Triangle Count & Clustering
Apply the Triangle Count and Clustering Coefficient algorithm to a Visual Notebooks graph. The algorithm determines the number of triangles passing through each vertex in the graph, where a triangle consists of three vertices, each with a relationship to the other two vertices. It also computes the local clustering coefficient for each vertex, which is the likelihood that neighboring vertices are also connected to one another. Clusters are groups of densely connected regions, and the clustering coefficient measures how concentrated these regions are. Applications of this algorithm include detecting communities or clusters in social and information networks, detecting spamming activity, and assessing content quality.

Figure 1: Example graphs with triangle count and clustering coefficient1
Configuration

| Field | Description |
|---|---|
| Name | Field to name the node A user-specified node name, displayed in the canvas and in the dataframe as a tab. |
| Triangle Count | Name of column for triangle count Specify a custom name, if desired, for the column showing the number of triangles. |
| Total Degrees | Name of column for total connections Specify a custom name, if desired, for the column showing the total number of connections. |
| Local Clustering Coefficient | Name of column for clustering coefficients Specify a custom name, if desired, for the column showing local clustering coefficients. |
Node Inputs/Outputs
| Input | A Visual Notebooks graph, output from an Assemble Graph node |
|---|---|
| Output | Vertices and edges that can be used with a Graph node |


Figure 2: Example output
Examples
The data shown in Figure 3 is used in this example. It contains information about a group of students, and their connections within a social network. We create a graph from the data and then apply triangle count and clustering to provide insight into the network structure.

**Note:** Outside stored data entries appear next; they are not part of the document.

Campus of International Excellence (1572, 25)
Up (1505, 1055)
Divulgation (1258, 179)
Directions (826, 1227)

Figure 3: Example input data
The "triangle_count_and_clustering_nodes.csv" file contains a list of students, their age and the school they attend. This data is used as vertices. The "triangle_count_and_clustering_relationships.csv" file contains a list of connections between the students. Note that social media connections, where one person follows another, can be unidirectional or bidirectional. This data is used as edges.
First, create a graph from the input data:
- Load each dataset into a CSV node, and connect the nodes to an Assemble Graph node. Enusre the dataset with vertices is linked to the "Vertices" port, and the dataset with edges is linked to the "Edges" port.
- Select id (String) for Select Column with Vertex ids, src (String) for Select Source Columns and dst (String) for Select Destination Column.
- Click Run.
Next, apply triangle count and clustering:
- Connect a Triangle Count & Clustering node to the output of the Assemble Graph node.
- Click Run.
The output data is the same as that in Figure 2. Observe that triangle counts range from 0 to 7, total connections from 1 to 7 and clustering coefficients from 0 to 1. Clusters appear around Alice and Doug, who have the highest triangle counts and highest number of connections. Amy, David and James are in relatively isolated groups since they have no triangles and possess few connections. Where triangles exist, clustering coefficients are mostly around 0.3, indicating a fairly low cluster concentration.
1Needham, M., & Hodler, A. E. (2021). Graph algorithms: Practical examples in Apache Spark and neo4j. O'Reilly.